Review: This is such a wonderful book that it seems churlish to bring up the veracity question, but it is a question that must arise in dealing with these memoirs of horrific childhoods because they often bring up important issues of how to help such children. How can we defend the gay teenager from persecution? Does being permissive about teen-age sexuality lead to sexual exploitation? Does the Ronald Laing type of psychiatrist do any good?
When the author refers to Dr Finch being found guilty by the Americam Medical Association on charges of insurance fraud I suppose it's the kind of inaccuracy that might be just due to careless research.
The Anne Sexton parallels need further explanation. Some who have written about this book suggest that the remarkable resemblance is because Augusten's mother modelled herself on Anne Sexton. However Sexton died in 1974 and the biographies that described her behavior were not written until years later. Searching for Mercy Street was published in 1994. The action of this book takes place in the late 1970's. (At the age of 15 he watches Princess Diana's wedding, which was 1981).

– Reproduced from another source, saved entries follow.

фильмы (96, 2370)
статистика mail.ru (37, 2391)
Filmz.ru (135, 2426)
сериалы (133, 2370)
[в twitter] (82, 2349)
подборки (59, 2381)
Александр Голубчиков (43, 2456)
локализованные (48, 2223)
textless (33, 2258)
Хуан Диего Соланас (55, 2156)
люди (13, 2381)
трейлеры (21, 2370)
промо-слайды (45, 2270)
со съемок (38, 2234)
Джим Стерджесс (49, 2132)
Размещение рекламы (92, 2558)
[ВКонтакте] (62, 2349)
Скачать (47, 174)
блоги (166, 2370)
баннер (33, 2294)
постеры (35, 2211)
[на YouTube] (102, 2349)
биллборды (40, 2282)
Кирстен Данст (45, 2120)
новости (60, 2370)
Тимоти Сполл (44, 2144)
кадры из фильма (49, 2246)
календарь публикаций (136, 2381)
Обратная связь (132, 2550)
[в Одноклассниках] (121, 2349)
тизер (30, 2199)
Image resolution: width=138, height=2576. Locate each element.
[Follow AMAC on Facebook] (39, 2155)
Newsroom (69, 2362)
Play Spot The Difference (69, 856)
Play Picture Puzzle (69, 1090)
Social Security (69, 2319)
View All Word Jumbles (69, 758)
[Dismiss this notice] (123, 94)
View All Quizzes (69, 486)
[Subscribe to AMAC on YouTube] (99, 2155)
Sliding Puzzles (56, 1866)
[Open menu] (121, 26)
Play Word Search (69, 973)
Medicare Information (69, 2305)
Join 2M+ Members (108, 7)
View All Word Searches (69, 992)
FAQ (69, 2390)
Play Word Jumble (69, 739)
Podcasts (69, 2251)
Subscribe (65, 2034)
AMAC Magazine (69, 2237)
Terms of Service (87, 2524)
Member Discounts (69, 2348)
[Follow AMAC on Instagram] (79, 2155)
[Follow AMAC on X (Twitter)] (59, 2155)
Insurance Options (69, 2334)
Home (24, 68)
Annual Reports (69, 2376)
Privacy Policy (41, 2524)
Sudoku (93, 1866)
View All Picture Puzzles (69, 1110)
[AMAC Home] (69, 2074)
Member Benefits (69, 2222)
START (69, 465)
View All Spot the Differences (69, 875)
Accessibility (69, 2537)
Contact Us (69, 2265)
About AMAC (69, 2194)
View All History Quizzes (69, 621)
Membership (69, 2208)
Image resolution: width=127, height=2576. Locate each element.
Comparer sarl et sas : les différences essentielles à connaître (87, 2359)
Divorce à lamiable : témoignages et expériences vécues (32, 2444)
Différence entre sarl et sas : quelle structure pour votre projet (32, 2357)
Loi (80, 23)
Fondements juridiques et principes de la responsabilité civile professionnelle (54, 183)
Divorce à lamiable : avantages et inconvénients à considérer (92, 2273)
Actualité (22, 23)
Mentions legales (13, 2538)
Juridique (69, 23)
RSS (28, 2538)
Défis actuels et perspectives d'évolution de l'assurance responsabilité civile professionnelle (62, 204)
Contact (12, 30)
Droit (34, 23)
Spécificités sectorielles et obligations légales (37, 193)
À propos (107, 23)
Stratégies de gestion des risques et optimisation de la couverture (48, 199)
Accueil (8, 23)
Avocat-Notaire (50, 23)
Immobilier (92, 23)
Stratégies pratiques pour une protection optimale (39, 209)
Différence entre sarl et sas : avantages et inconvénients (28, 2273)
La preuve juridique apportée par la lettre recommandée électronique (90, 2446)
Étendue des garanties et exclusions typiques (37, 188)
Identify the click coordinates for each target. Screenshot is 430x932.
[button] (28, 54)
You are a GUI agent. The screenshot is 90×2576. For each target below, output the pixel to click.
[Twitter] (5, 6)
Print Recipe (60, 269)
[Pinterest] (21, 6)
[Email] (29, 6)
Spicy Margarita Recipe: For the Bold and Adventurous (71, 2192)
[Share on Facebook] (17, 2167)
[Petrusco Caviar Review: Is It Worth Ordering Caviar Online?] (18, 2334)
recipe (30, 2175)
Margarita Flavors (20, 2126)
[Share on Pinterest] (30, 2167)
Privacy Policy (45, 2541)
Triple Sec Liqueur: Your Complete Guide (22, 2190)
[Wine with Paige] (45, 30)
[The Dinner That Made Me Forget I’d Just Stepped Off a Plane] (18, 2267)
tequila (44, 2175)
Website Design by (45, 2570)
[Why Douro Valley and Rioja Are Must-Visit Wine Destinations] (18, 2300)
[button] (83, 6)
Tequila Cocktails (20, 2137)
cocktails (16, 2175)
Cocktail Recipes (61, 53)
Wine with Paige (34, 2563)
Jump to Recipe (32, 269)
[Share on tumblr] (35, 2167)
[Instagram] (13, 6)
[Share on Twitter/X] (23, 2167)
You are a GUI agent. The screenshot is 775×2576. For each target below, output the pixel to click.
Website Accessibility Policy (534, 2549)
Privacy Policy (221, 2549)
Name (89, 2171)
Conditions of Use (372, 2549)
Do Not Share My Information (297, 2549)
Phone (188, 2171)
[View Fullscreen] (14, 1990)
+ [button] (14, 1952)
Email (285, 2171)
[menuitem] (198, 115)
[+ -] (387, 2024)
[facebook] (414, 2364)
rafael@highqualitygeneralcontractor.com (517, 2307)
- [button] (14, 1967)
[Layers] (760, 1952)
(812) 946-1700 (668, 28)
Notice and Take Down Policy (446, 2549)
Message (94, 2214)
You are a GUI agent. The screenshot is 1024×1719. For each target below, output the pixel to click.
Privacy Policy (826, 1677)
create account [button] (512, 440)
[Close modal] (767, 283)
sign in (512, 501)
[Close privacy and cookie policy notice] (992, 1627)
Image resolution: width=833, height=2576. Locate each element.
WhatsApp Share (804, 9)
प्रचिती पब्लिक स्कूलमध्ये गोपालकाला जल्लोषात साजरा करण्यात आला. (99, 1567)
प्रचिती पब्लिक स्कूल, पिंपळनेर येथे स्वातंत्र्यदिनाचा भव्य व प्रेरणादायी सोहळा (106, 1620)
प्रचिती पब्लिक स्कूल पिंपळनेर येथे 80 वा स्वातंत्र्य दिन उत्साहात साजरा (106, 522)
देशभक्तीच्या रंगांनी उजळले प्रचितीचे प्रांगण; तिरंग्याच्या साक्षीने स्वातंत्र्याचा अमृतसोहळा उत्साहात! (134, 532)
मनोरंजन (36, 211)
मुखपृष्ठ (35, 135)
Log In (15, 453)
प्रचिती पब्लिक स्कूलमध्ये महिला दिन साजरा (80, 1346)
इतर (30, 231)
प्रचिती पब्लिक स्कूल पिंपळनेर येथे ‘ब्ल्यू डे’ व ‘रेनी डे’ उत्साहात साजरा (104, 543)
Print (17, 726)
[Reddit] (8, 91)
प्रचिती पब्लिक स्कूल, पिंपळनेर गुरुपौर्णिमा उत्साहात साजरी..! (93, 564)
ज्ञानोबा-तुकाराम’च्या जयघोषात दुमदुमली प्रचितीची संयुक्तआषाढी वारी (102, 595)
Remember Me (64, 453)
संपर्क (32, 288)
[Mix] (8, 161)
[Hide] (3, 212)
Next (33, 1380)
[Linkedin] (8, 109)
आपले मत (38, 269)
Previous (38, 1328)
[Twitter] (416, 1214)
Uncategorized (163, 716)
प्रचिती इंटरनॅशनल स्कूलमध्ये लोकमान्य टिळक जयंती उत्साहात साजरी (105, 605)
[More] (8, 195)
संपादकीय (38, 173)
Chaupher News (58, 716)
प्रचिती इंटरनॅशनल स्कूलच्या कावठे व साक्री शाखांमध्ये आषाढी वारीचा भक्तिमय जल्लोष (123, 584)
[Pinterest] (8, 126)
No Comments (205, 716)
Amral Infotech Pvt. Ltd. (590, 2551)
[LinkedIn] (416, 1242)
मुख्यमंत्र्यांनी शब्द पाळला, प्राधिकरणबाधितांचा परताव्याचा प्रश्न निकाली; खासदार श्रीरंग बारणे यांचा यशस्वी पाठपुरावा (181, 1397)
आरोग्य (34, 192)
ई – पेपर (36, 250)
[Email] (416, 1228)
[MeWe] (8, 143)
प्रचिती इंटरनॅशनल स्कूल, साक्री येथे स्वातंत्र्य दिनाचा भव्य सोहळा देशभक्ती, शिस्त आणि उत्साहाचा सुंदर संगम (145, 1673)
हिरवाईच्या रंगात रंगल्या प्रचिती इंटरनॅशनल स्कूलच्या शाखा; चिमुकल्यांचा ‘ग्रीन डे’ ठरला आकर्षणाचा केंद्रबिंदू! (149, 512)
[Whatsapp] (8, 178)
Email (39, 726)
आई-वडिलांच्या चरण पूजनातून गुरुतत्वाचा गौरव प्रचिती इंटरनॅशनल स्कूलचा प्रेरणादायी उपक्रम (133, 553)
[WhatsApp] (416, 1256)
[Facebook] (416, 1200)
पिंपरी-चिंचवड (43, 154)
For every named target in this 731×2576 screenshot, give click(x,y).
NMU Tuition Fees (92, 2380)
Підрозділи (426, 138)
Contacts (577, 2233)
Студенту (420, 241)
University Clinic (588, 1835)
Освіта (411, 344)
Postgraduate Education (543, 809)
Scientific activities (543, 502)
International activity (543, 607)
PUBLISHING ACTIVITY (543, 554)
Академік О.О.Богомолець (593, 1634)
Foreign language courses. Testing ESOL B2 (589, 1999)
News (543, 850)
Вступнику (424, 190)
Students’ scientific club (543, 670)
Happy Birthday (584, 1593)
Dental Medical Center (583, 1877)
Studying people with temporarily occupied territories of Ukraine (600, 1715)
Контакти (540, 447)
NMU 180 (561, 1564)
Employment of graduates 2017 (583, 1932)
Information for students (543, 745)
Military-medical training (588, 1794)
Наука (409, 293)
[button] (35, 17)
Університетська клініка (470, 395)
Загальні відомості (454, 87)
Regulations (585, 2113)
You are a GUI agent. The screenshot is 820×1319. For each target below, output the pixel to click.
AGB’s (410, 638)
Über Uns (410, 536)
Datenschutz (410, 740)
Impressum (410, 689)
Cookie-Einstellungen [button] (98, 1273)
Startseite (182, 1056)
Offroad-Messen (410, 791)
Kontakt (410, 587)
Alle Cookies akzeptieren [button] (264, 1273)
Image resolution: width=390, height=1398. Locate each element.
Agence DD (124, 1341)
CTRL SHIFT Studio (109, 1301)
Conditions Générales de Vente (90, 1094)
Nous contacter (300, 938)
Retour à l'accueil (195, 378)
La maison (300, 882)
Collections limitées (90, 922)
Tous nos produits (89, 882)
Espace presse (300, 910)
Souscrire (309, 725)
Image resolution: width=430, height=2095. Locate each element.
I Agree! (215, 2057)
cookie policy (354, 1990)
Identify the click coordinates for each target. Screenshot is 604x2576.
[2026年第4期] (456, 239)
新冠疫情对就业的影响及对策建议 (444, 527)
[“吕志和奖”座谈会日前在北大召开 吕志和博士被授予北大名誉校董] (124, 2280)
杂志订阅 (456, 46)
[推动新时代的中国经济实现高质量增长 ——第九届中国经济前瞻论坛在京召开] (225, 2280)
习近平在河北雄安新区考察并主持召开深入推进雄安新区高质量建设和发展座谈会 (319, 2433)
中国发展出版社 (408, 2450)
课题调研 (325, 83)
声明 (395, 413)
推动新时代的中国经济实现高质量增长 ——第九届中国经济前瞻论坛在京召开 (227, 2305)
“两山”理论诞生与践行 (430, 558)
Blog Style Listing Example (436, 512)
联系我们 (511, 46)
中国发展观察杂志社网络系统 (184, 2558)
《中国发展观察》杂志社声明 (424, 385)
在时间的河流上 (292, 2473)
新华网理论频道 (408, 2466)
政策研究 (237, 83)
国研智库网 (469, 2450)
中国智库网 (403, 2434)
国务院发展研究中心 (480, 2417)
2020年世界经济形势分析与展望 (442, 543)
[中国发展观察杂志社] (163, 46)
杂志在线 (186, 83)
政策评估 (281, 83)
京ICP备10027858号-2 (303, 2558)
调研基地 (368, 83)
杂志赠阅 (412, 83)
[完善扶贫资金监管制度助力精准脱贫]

Consider the Christmas tree scene in Linda Gray Sexton's book that begins "a thick symmetric tree tall enough to brush the rafters of the cathedral ceiling." Burroughs has "the tree nearly reached the top of out seventeen foot ceiling." Episode after episode about the mother has these Anne Sexton similarities.

Rating: 5 stars
Summary: Great description of a twisted childhood
Review: At times shockingly bizarre, I found this memoir of a twisted childhood very entertaining most of the time and quite nauseating the rest of the time (but mainly in a good way). It's hard not to love the guy at least a little, and it's surprising that he didn't turn out to be some type of sociopath or start a cult for rabbits or something. I also had to wonder whether he's not actually kind of proud of all the weirdness of his youth, though it would take an army of shrinks to fully analyze the case. The quality of writing is excellent and, overall, this is a very entertaining read. Avery Z. Conner, author of "Fevers of the Mind".